While we were discussing the importance of excellent prenatal nutrition (and the potential consequences of poor prenatal nutrition) and the idea that what we eat affects our child in multiple ways, including flavoring both our breastmilk and our amniotic fluid, meaning that we are laying the foundations for our child’s palate and food preferences for life with our food choices while pregnant, the question was asked:
How do they know amniotic fluid is flavored? Who goes in and checks that?

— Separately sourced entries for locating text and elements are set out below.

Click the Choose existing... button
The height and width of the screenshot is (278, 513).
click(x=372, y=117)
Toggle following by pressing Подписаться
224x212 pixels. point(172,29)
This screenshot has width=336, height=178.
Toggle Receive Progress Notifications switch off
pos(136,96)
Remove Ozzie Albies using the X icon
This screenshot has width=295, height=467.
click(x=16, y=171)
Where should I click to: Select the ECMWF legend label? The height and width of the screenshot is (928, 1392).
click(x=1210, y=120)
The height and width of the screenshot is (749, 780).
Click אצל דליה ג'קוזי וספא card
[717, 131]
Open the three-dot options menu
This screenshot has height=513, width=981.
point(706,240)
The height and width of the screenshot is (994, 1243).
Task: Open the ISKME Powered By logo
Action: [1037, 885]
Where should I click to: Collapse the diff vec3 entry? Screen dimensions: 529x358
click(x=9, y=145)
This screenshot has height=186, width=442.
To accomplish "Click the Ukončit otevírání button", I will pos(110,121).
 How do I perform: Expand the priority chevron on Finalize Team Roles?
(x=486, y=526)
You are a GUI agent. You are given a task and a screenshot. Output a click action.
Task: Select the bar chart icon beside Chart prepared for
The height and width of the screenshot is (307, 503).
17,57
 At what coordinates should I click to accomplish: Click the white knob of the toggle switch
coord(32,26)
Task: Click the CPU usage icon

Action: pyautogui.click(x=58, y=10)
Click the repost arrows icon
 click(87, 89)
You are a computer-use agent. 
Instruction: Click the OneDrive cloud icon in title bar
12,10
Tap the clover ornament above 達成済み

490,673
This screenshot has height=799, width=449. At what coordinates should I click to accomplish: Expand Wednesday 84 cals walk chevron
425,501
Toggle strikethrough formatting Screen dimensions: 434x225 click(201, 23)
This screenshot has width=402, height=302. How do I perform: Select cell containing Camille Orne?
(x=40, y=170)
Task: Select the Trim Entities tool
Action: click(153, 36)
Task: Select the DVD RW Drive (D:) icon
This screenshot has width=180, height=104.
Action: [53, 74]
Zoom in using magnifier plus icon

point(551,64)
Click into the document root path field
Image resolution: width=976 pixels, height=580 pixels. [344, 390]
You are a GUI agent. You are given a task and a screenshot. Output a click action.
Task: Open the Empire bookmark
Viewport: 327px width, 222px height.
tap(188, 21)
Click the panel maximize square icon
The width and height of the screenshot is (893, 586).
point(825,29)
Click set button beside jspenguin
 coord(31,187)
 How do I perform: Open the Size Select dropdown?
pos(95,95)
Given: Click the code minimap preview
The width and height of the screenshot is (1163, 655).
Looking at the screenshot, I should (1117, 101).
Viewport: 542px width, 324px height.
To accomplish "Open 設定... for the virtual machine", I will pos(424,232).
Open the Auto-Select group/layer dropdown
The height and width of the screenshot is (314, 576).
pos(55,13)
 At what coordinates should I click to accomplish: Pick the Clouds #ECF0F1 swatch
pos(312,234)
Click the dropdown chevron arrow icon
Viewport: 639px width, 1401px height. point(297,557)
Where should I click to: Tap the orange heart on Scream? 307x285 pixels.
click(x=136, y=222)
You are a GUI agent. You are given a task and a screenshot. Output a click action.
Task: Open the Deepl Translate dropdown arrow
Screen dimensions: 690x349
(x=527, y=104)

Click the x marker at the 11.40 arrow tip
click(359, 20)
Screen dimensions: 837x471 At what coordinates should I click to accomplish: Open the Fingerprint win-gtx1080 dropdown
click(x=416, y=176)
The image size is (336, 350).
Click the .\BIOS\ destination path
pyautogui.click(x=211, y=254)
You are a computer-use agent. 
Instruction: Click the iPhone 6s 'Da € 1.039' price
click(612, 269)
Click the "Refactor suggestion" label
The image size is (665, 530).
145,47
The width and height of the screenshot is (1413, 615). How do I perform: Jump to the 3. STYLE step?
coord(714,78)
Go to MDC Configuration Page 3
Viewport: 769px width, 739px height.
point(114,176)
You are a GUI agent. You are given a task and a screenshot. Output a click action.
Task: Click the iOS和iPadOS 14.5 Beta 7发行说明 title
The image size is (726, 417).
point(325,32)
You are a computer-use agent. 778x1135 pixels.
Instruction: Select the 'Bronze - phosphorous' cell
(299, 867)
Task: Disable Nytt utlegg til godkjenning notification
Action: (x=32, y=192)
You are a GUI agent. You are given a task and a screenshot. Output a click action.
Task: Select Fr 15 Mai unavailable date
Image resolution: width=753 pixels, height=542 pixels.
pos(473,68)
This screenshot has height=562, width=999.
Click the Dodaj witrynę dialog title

Good questions! How exactly do we know? Well, a study titled Prenatal and postnatal flavor learning by human infants described the following method:
Pregnant women who planned on breastfeeding their infants were randomly assigned to 1 of 3 groups. The women consumed either 300 mL of carrot juice or water for 4 days per week for 3 consecutive weeks during the last trimester of pregnancy and then again during the first 2 months of lactation. The mothers in 1 group drank carrot juice during pregnancy and water during lactation; mothers in a second group drank water during pregnancy and carrot juice during lactation, whereas those in the control group drank water during both pregnancy and lactation. Approximately 4 weeks after the mothers began complementing their infants’ diet with cereal and before the infants had ever been fed foods or juices containing the flavor of carrots, the infants were videotaped as they fed, in counterbalanced order, cereal prepared with water during 1 test session and cereal prepared with carrot juice during another. Immediately after each session, the mothers rated their infants’ enjoyment of the food on a 9-point scale.
That’s not the only way of testing for amniotic fluid flavor. According to NPR’s article Baby’s Palate And Food Memories Shaped Before Birth, smelling extracted amniotic fluid is another way:
To determine if flavors are passed from the mother to the the baby via the amniotic fluid, researchers gave women garlic capsules or sugar capsules before taking a routine sample of their amniotic fluid — and then asked a panel of people to smell the samples.
“And it was easy,” says Mennella. “They could pick out the samples easily from the women who ate garlic.” The sense of taste is actually 90-percent smell, she added, so they knew just from the odor that the babies could taste it.
[….]
But Mennella says that not only is the amniotic fluid and breast milk in humans flavored by food just like cows, but memories of these flavors are formed even before birth. That could result in preferences for these foods or odors for a lifetime. In other words, if you eat broccoli while you’re pregnant, there’s a much better chance your baby will like broccoli.
So, now we know how we know that a mom’s food intake flavors both her amniotic fluid and her breastmilk. Of course, there’s no guarantee that if you eat lots of fresh veggies during pregnancy that you won’t have some sort of dinner table struggles with your toddler at some point, but at least you know you are giving them the best possible foundation for healthy eating. That’s how they’ll thrive! And that’s a gift that will stay with them for life.